WHAT YOU WILL DO: Copy each of the items below word for word, leaving out the pictures.

Dataset rows:
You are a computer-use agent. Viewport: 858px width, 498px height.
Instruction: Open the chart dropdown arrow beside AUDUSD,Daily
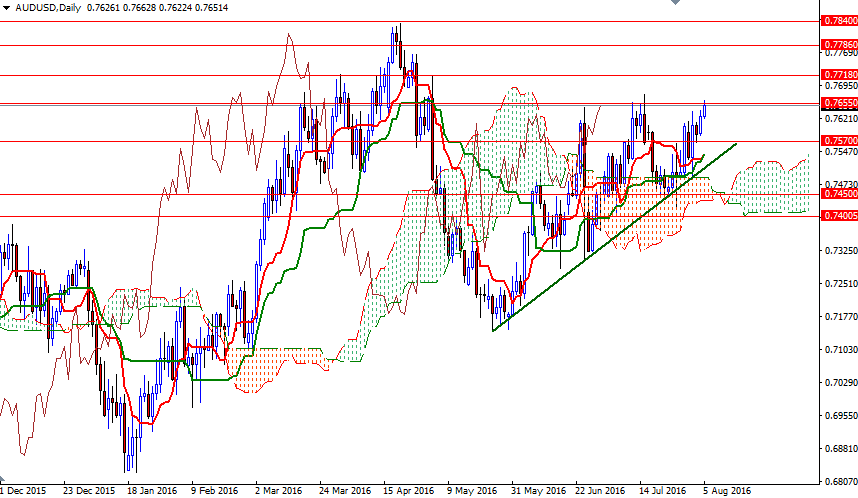pos(8,8)
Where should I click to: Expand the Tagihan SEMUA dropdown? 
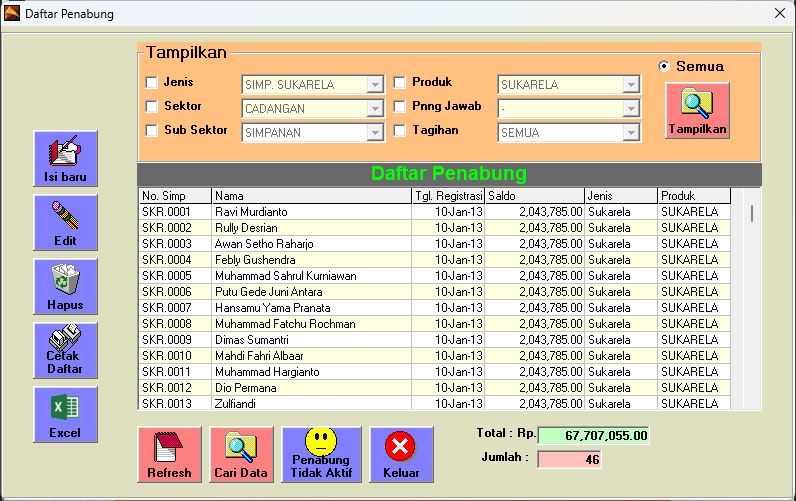click(x=631, y=133)
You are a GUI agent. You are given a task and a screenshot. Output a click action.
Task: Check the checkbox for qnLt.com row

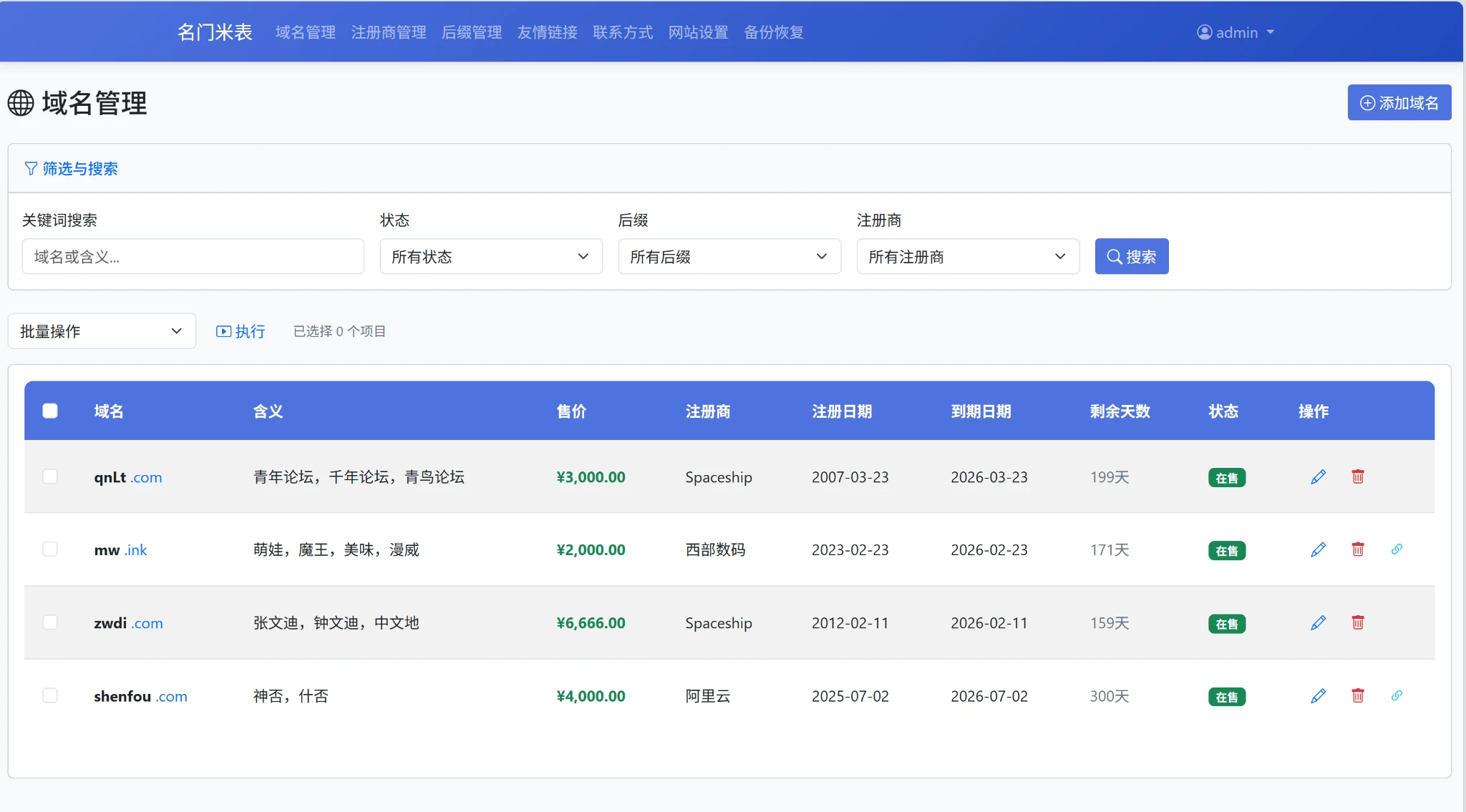50,476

SOLUTION TO THIS TASK:
You are a computer-use agent. Viewport: 858px width, 498px height.
Instruction: Open the chart dropdown arrow beside AUDUSD,Daily
pos(8,8)
Where should I click to: Expand the Tagihan SEMUA dropdown? 
click(x=631, y=133)
You are a GUI agent. You are given a task and a screenshot. Output a click action.
Task: Check the checkbox for qnLt.com row

50,476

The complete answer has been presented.